Return the rows from the line containing "You are a computer-use" through the line containing "click(x=193, y=185)" verbatim, including both of those lines.

(Text and item location entries)
-*-*-

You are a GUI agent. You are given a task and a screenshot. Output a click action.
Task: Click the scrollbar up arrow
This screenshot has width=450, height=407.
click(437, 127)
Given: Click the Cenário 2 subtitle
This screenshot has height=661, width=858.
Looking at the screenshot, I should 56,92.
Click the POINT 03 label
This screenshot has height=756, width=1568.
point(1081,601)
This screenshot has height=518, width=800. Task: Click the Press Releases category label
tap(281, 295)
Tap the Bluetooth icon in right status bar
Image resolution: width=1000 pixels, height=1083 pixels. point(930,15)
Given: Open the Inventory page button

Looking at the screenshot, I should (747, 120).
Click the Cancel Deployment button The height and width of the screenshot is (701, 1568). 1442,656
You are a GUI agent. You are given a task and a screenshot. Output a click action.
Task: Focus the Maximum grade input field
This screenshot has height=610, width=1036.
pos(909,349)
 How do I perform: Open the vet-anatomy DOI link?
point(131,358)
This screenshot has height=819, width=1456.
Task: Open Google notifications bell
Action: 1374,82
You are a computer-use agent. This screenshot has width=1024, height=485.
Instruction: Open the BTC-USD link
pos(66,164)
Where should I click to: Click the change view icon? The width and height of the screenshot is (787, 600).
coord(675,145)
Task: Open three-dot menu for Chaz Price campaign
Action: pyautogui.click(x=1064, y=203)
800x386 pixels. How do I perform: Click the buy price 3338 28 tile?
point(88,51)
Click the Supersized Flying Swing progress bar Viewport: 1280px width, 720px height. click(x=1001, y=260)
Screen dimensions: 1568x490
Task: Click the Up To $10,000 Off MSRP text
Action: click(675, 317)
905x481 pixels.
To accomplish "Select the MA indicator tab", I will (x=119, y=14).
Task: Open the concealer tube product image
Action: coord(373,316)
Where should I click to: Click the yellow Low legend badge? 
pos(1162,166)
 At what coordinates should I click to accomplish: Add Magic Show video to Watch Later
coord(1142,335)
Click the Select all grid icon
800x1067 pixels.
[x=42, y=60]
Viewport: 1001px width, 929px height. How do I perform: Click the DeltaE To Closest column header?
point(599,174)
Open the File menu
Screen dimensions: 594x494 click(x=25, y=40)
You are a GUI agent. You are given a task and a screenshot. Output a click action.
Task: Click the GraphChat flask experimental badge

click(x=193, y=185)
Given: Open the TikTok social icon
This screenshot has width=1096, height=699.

-*-*-

◆ **Correct response**:
You are a computer-use agent. This screenshot has width=1024, height=485.
Instruction: Open the BTC-USD link
pos(66,164)
Where should I click to: Click the change view icon? The width and height of the screenshot is (787, 600).
coord(675,145)
Task: Open three-dot menu for Chaz Price campaign
Action: pyautogui.click(x=1064, y=203)
800x386 pixels. How do I perform: Click the buy price 3338 28 tile?
point(88,51)
Click the Supersized Flying Swing progress bar Viewport: 1280px width, 720px height. click(x=1001, y=260)
Screen dimensions: 1568x490
Task: Click the Up To $10,000 Off MSRP text
Action: click(675, 317)
905x481 pixels.
To accomplish "Select the MA indicator tab", I will (x=119, y=14).
Task: Open the concealer tube product image
Action: coord(373,316)
Where should I click to: Click the yellow Low legend badge? 
pos(1162,166)
 At what coordinates should I click to accomplish: Add Magic Show video to Watch Later
coord(1142,335)
Click the Select all grid icon
800x1067 pixels.
[x=42, y=60]
Viewport: 1001px width, 929px height. How do I perform: Click the DeltaE To Closest column header?
point(599,174)
Open the File menu
Screen dimensions: 594x494 click(x=25, y=40)
You are a GUI agent. You are given a task and a screenshot. Output a click action.
Task: Click the GraphChat flask experimental badge

click(x=193, y=185)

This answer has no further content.